• _Data supplied_

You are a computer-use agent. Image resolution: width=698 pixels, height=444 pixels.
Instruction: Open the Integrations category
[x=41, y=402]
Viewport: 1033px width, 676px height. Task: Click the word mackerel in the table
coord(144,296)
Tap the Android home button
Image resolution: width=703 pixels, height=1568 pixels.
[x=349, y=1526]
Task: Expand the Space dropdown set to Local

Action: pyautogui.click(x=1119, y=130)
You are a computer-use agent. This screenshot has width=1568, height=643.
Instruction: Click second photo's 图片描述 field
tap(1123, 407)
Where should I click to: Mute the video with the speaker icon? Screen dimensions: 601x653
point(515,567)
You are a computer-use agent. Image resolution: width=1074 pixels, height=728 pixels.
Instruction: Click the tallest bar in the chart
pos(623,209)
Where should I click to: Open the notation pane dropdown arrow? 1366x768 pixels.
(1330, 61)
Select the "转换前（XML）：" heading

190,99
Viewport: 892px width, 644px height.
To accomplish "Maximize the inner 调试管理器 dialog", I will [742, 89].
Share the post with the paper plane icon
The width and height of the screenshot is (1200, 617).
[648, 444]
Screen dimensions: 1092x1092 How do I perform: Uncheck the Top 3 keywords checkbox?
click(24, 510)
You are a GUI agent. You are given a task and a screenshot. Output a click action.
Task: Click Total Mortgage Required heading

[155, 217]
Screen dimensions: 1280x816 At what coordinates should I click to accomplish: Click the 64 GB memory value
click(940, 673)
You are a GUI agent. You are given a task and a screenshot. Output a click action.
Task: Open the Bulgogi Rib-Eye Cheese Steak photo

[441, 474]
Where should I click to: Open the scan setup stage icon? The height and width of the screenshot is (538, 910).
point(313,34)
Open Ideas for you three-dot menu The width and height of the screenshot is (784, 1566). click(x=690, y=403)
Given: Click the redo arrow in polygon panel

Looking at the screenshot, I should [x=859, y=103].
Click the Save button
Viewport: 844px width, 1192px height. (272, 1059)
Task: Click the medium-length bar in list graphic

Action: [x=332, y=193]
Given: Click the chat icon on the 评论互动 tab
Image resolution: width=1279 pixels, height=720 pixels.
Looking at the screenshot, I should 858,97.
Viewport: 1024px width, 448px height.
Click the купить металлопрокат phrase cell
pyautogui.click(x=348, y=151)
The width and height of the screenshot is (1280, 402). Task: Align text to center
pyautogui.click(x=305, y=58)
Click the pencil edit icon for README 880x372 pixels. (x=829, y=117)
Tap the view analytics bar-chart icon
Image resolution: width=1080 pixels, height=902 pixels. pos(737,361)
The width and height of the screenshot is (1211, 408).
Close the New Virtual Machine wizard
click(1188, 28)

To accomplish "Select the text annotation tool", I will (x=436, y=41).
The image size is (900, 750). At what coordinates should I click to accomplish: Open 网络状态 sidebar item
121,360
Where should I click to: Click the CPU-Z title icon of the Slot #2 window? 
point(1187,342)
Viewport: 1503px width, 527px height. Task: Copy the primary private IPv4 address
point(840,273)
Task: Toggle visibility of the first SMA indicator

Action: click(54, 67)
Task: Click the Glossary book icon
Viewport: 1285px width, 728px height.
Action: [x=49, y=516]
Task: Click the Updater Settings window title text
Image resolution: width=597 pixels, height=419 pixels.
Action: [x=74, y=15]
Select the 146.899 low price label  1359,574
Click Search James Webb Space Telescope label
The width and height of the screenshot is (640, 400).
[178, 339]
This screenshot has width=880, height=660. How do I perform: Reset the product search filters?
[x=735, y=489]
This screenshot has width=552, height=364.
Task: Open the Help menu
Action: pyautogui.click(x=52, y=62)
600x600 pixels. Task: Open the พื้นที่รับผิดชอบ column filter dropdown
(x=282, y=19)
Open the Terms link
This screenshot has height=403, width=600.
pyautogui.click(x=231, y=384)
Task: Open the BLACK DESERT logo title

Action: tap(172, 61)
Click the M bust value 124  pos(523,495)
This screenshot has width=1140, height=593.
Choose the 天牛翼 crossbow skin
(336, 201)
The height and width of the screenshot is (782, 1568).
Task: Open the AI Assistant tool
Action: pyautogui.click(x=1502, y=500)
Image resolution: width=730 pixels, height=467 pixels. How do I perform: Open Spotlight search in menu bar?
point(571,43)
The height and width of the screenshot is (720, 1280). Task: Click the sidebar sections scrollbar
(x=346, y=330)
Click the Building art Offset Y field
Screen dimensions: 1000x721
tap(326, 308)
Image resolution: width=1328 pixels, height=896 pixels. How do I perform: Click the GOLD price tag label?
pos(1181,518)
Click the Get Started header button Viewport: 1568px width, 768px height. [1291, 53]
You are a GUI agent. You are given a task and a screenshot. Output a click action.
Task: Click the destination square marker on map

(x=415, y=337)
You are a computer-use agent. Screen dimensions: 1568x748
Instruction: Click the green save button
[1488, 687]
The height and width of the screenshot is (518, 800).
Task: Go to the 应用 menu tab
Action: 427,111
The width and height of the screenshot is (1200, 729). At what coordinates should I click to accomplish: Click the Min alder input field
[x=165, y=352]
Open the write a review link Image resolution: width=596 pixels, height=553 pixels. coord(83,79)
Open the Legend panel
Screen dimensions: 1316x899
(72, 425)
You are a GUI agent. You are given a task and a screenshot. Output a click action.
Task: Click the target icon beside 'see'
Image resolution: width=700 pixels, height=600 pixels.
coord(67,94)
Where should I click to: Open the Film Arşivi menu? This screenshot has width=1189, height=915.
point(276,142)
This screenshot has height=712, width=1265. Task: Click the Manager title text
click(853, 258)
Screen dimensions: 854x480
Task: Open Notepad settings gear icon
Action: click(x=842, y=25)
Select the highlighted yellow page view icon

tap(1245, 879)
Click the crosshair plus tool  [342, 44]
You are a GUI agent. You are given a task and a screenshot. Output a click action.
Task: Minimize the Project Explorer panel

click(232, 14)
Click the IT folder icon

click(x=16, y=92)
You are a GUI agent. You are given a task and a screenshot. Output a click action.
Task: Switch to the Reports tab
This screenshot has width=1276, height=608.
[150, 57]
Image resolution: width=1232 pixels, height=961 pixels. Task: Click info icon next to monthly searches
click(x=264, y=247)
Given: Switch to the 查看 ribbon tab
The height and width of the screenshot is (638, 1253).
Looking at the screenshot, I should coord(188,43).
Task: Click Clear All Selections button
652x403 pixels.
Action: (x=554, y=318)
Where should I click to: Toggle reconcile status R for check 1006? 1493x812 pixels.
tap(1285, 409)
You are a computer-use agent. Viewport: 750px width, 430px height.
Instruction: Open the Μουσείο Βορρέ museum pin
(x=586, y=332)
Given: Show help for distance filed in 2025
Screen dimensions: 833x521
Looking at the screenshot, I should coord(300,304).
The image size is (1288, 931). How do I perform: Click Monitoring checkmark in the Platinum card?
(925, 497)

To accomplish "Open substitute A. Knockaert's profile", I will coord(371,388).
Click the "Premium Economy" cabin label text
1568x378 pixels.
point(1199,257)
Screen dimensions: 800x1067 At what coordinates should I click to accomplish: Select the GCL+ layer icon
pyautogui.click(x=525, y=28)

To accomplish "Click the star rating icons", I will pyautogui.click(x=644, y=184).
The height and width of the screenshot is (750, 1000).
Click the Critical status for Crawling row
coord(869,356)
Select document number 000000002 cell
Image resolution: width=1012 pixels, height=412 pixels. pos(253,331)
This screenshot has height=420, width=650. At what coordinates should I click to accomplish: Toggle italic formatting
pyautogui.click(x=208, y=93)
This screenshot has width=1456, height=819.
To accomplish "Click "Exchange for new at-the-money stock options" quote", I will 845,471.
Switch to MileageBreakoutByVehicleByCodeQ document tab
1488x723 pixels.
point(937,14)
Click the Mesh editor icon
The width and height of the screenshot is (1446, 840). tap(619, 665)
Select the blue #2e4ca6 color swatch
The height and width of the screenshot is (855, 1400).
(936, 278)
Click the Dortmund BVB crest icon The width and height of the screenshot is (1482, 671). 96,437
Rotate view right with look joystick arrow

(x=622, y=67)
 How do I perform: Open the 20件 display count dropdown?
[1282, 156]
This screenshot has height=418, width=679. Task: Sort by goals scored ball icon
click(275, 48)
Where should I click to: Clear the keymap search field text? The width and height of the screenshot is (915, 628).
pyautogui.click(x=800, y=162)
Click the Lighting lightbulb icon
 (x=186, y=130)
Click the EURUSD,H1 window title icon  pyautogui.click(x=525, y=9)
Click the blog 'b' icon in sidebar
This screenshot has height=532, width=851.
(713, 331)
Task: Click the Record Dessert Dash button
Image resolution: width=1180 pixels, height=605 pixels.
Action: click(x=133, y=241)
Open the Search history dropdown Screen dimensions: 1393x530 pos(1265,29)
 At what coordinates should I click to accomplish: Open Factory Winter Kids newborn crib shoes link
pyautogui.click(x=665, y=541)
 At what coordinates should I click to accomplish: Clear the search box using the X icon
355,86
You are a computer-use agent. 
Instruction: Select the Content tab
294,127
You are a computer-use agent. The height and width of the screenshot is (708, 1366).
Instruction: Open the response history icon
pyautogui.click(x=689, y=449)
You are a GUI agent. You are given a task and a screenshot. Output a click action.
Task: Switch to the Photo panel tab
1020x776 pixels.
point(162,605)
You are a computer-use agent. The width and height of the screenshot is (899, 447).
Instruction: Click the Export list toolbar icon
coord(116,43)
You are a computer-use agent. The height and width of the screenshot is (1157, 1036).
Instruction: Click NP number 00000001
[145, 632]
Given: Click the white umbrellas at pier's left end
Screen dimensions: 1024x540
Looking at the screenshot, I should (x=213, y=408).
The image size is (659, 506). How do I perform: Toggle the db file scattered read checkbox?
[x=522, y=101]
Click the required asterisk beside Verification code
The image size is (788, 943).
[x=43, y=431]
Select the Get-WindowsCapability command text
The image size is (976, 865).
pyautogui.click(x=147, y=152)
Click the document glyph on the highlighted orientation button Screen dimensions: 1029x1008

• _Problem_
What lines in the data above contain the word "beside"? Show them all.

• _Task solution_
Task: Click the target icon beside 'see'
Click the required asterisk beside Verification code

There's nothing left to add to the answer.